■ **Goal**: Rewrite everything from the line containing "For every named target in this 953×2001" down to the line containing "privacy policy (696, 1507)", both included, as a numbered list with blank lines left out.

* begin Provided information *

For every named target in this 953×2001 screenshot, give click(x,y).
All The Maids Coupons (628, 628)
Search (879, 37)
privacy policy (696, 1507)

* end Provided information *
* begin Provided information *

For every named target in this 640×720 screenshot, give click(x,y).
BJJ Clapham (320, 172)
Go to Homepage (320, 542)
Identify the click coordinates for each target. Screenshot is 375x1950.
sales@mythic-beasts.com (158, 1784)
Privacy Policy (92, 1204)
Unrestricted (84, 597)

* end Provided information *
* begin Provided information *

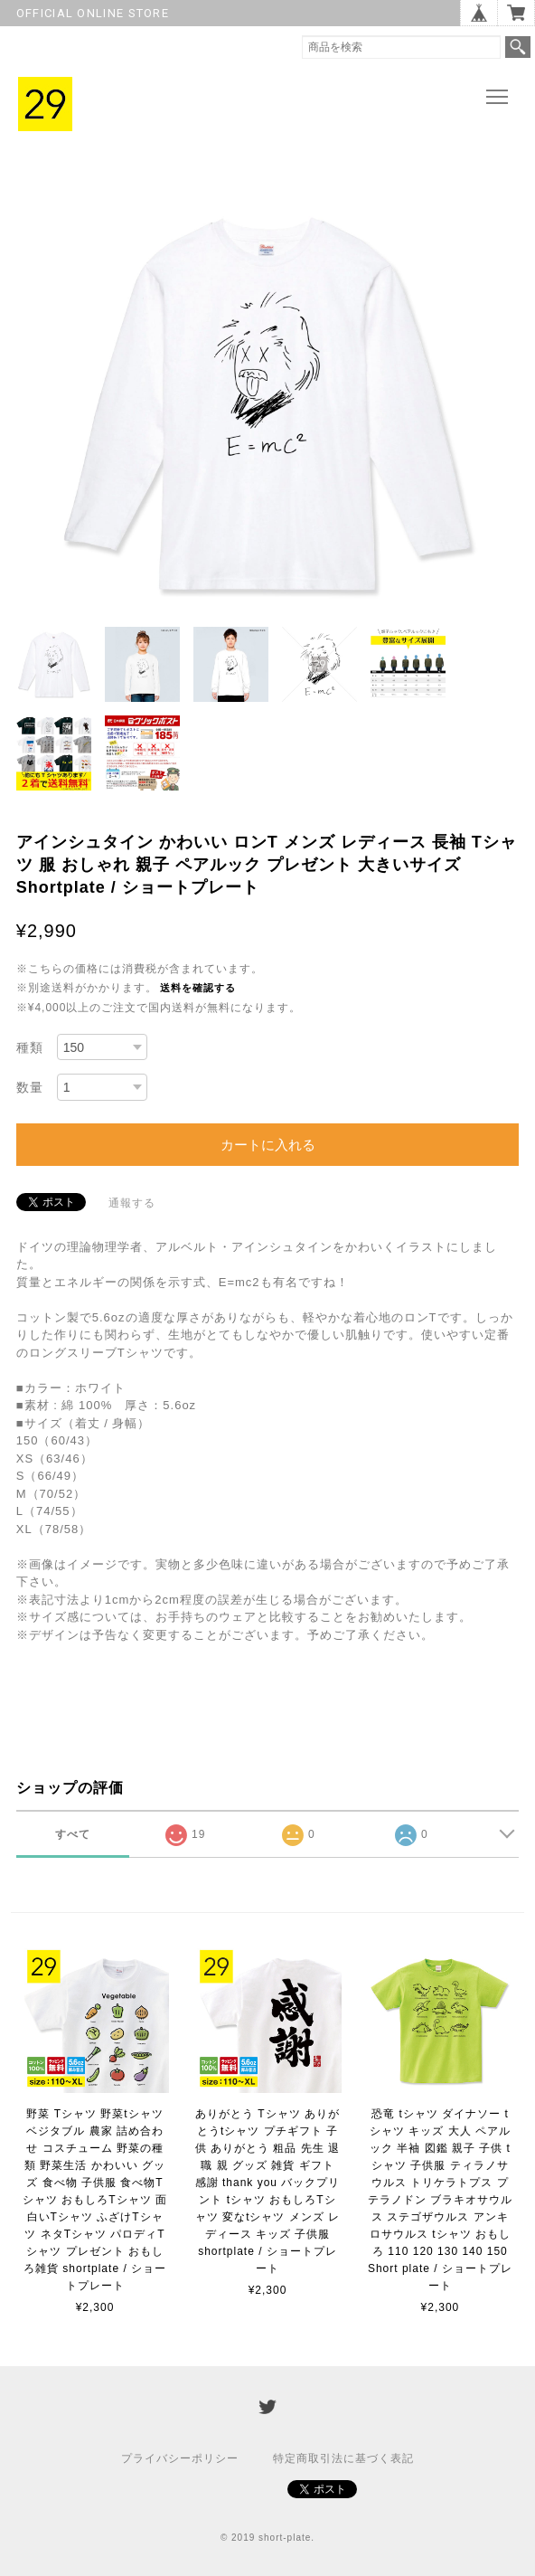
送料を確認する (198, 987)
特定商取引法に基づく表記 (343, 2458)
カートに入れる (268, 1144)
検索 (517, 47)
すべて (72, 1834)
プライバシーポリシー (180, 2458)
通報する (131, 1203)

* end Provided information *

■ **The answer**:
1. For every named target in this 953×2001 screenshot, give click(x,y).
2. All The Maids Coupons (628, 628)
3. Search (879, 37)
4. privacy policy (696, 1507)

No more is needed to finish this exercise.